WORK INSTRUCTIONS: Each record is to be transcribed exactly.

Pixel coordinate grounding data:
*****

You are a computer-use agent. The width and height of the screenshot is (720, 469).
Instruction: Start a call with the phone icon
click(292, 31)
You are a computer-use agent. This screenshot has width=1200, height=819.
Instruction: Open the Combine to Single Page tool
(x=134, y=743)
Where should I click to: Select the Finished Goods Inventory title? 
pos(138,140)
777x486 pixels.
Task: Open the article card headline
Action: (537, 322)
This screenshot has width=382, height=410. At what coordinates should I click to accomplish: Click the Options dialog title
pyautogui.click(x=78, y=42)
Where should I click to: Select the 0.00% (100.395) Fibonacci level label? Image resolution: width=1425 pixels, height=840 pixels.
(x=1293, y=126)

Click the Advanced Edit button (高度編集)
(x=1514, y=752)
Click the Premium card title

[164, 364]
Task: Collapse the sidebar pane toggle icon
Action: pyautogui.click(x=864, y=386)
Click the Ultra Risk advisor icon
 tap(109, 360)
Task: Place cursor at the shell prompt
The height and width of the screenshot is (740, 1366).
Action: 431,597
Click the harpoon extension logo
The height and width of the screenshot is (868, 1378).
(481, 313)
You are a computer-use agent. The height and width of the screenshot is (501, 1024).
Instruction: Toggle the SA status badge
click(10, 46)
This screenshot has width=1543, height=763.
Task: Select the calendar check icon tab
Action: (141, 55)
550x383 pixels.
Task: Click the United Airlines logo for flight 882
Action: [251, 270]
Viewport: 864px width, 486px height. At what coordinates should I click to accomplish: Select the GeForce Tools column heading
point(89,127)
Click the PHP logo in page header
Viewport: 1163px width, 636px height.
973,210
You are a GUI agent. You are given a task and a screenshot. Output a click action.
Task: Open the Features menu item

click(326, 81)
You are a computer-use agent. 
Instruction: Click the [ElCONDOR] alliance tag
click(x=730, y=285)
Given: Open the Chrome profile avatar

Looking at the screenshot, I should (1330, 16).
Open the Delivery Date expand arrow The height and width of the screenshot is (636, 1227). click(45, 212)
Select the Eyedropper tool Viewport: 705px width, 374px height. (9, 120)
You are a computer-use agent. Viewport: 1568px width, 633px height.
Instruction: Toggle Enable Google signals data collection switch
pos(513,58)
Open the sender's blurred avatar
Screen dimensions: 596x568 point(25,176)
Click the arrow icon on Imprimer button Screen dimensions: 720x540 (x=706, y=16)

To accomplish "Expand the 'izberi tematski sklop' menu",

*****

EXPECTED OUTPUT:
You are a computer-use agent. The width and height of the screenshot is (720, 469).
Instruction: Start a call with the phone icon
click(292, 31)
You are a computer-use agent. This screenshot has width=1200, height=819.
Instruction: Open the Combine to Single Page tool
(x=134, y=743)
Where should I click to: Select the Finished Goods Inventory title? 
pos(138,140)
777x486 pixels.
Task: Open the article card headline
Action: (537, 322)
This screenshot has width=382, height=410. At what coordinates should I click to accomplish: Click the Options dialog title
pyautogui.click(x=78, y=42)
Where should I click to: Select the 0.00% (100.395) Fibonacci level label? Image resolution: width=1425 pixels, height=840 pixels.
(x=1293, y=126)

Click the Advanced Edit button (高度編集)
(x=1514, y=752)
Click the Premium card title

[164, 364]
Task: Collapse the sidebar pane toggle icon
Action: pyautogui.click(x=864, y=386)
Click the Ultra Risk advisor icon
 tap(109, 360)
Task: Place cursor at the shell prompt
The height and width of the screenshot is (740, 1366).
Action: 431,597
Click the harpoon extension logo
The height and width of the screenshot is (868, 1378).
(481, 313)
You are a computer-use agent. The height and width of the screenshot is (501, 1024).
Instruction: Toggle the SA status badge
click(10, 46)
This screenshot has width=1543, height=763.
Task: Select the calendar check icon tab
Action: (141, 55)
550x383 pixels.
Task: Click the United Airlines logo for flight 882
Action: [251, 270]
Viewport: 864px width, 486px height. At what coordinates should I click to accomplish: Select the GeForce Tools column heading
point(89,127)
Click the PHP logo in page header
Viewport: 1163px width, 636px height.
973,210
You are a GUI agent. You are given a task and a screenshot. Output a click action.
Task: Open the Features menu item

click(326, 81)
You are a computer-use agent. 
Instruction: Click the [ElCONDOR] alliance tag
click(x=730, y=285)
Given: Open the Chrome profile avatar

Looking at the screenshot, I should (1330, 16).
Open the Delivery Date expand arrow The height and width of the screenshot is (636, 1227). click(45, 212)
Select the Eyedropper tool Viewport: 705px width, 374px height. (9, 120)
You are a computer-use agent. Viewport: 1568px width, 633px height.
Instruction: Toggle Enable Google signals data collection switch
pos(513,58)
Open the sender's blurred avatar
Screen dimensions: 596x568 point(25,176)
Click the arrow icon on Imprimer button Screen dimensions: 720x540 (x=706, y=16)

To accomplish "Expand the 'izberi tematski sklop' menu",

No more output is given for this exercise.